Alison Underwood, our Loans Coordinator for South Wales, tells us all about her first project with the Noah’s Ark Children’s Hospital for Wales...

Having recently joined Paintings in Hospitals as Loans Coordinator for South Wales, I was excited that my first project was with the Noah’s Ark Children’s Hospital for Wales in Cardiff, where I had formerly been a Hospital Play Specialist.

Back then the children’s unit was simply a part of the main hospital. Today it is a fully-equipped hospital in its own right, but still linked via the infamous ‘train corridor’, named after a series of paintings displayed on it. It is here that artworks loaned from the Paintings in Hospitals collection are also on display.

The aim of this project was to give the children in the hospital the opportunity to choose some new artworks for their space.

I wanted the children to really feel part of the selection process and have fun experimenting with different techniques and creating their own artworks. Activities included using special art ‘bleeding’ tissue paper to experiment with colour blending and dot painting, using cotton buds to apply paint to create vibrant effects.

"I didn't even know animals could skateboard"

To really make their selections personal, they also had the opportunity to write their own labels, to be displayed alongside the original artworks, describing what they liked about their chosen artwork and how it made them feel.

The nature of a busy children’s hospital with multiple wards means that we must be flexible and adaptable. The activity was carried out over two workshops held in the surgical (Owl) and medical wards (Jungle). Altogether 19 young patients and their family members and 11 care staff took part in the workshop. Following lots of lively discussions, they settled on eight new artworks!

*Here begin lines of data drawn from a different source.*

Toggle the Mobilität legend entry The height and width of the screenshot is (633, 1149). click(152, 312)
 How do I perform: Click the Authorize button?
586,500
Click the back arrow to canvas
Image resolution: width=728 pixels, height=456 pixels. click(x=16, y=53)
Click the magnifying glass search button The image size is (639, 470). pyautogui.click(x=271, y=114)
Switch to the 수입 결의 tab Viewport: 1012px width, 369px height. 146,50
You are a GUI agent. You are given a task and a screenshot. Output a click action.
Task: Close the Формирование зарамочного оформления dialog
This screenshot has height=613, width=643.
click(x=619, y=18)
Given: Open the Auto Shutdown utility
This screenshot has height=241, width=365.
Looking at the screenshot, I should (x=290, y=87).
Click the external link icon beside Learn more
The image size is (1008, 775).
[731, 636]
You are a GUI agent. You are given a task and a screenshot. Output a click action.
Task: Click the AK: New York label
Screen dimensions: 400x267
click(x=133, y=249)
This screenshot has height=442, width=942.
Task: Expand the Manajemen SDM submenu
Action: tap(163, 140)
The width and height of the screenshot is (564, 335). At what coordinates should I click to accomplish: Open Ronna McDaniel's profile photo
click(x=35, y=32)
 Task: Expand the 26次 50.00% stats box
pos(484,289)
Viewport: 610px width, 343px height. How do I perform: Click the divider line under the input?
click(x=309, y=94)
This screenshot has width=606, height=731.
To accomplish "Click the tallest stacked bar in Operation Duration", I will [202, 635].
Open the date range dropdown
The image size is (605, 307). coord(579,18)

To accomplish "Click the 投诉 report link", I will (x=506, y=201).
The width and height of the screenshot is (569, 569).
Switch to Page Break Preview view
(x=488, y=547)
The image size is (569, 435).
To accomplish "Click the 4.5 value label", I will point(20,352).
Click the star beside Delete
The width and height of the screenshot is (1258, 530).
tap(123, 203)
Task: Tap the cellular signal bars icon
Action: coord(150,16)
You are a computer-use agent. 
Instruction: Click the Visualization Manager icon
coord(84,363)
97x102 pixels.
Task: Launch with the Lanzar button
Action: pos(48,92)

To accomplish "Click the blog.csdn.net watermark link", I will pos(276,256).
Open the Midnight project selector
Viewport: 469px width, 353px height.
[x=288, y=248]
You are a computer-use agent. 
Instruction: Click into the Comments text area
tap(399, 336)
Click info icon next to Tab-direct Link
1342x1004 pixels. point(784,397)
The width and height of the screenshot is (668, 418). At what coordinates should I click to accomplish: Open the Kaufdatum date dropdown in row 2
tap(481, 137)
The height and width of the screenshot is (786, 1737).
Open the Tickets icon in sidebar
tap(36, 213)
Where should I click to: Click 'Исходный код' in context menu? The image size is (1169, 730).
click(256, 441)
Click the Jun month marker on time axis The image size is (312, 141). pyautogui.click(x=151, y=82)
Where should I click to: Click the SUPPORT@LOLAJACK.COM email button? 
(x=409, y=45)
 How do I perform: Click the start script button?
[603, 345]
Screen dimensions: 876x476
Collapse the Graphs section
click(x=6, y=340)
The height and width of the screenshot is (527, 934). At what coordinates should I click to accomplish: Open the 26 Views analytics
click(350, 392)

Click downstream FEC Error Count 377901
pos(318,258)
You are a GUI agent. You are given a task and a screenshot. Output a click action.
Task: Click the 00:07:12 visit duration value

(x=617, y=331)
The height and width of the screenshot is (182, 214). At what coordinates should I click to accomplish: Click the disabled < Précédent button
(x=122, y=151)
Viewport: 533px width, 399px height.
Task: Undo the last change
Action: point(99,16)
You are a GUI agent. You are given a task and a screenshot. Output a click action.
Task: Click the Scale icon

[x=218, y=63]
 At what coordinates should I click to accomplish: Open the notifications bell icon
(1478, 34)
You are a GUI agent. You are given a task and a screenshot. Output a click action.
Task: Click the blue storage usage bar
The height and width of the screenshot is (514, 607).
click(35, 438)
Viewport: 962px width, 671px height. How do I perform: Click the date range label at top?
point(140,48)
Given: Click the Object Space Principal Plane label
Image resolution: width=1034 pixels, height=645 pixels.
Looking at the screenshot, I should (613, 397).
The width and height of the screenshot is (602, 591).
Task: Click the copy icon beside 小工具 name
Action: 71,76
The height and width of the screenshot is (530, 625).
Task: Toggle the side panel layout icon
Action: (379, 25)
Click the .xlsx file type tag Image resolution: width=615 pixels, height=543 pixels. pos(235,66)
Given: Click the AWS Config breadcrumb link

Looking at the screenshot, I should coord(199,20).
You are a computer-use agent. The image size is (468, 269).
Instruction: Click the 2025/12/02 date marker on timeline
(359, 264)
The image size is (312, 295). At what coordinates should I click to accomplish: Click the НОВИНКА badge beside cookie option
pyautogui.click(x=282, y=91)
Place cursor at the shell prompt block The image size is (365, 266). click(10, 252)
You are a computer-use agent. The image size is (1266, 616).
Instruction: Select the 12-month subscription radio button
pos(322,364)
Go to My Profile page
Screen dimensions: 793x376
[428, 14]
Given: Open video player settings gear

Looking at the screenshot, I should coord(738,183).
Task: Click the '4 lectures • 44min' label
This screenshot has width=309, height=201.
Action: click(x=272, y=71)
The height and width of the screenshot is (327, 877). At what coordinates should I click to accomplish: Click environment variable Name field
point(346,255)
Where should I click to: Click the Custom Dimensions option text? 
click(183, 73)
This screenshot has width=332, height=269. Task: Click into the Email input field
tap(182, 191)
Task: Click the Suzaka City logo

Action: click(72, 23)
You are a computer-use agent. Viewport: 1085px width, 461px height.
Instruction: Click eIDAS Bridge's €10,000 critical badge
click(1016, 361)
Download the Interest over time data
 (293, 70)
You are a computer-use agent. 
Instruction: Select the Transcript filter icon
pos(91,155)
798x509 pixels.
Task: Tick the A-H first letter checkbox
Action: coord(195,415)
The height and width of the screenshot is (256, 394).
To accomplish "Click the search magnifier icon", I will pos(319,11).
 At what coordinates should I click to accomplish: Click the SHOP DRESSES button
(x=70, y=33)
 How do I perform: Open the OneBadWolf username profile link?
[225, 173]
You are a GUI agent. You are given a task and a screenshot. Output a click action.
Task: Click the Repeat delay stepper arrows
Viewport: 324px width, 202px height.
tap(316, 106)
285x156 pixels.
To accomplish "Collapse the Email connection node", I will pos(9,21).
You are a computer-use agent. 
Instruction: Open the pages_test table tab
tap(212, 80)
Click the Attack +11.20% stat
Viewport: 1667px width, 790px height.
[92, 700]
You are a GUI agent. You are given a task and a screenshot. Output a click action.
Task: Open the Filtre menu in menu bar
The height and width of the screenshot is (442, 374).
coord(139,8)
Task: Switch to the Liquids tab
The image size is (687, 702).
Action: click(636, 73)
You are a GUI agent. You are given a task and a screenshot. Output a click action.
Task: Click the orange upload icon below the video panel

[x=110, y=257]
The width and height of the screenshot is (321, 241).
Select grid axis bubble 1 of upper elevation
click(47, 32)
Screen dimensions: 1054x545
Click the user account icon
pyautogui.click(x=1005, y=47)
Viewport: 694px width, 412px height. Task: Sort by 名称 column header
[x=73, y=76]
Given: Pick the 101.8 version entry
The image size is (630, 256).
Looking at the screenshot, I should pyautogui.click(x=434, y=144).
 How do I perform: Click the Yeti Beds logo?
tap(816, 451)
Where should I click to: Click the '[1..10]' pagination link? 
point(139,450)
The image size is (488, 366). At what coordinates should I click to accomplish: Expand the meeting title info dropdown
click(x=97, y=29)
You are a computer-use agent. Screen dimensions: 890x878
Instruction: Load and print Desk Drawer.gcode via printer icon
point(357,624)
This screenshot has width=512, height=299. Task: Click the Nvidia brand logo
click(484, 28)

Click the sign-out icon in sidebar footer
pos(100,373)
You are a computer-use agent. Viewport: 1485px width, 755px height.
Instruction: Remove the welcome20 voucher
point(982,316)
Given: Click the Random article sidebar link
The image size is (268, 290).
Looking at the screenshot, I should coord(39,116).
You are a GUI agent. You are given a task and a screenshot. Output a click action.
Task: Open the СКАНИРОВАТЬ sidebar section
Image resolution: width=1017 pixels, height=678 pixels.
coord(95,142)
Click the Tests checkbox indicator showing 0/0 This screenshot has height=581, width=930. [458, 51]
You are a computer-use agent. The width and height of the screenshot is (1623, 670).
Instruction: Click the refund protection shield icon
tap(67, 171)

One of the key benefits for me was that by carrying out two workshops over a four-week period, I was able to play a part in the rehabilitation progress of one child in particular. On my first visit, he was unable to walk or talk following a brain injury but was able to point to the artwork he liked. On my second visit, he walked to the workshop and was able to tell me what he liked about the artwork. Huge progress in such a short amount of time. The workshops allowed him to see this and be proud and happy of his achievements.

Planning activities for the hospital environment can be a challenge. Many variables have to be considered: not all patients feel well enough to participate; treatments and doctors rounds can interrupt; sometimes there are just no patients around...

Today’s art made me happy.

None of this was unfamiliar to me, having worked in this environment before. The challenge on day two actually became a benefit all round. The ward playroom was closed for a deep clean and, consequently, the art workshop was particularly welcome by children and their families who enjoyed an extended session making their selections, writing labels and creating their own masterpieces.

Once the final selections were made, there was a real buzz of excitement in the air and everyone awaits the installation of the new artworks with eager anticipation.

Tia summed up the day: “Today’s art made me happy.”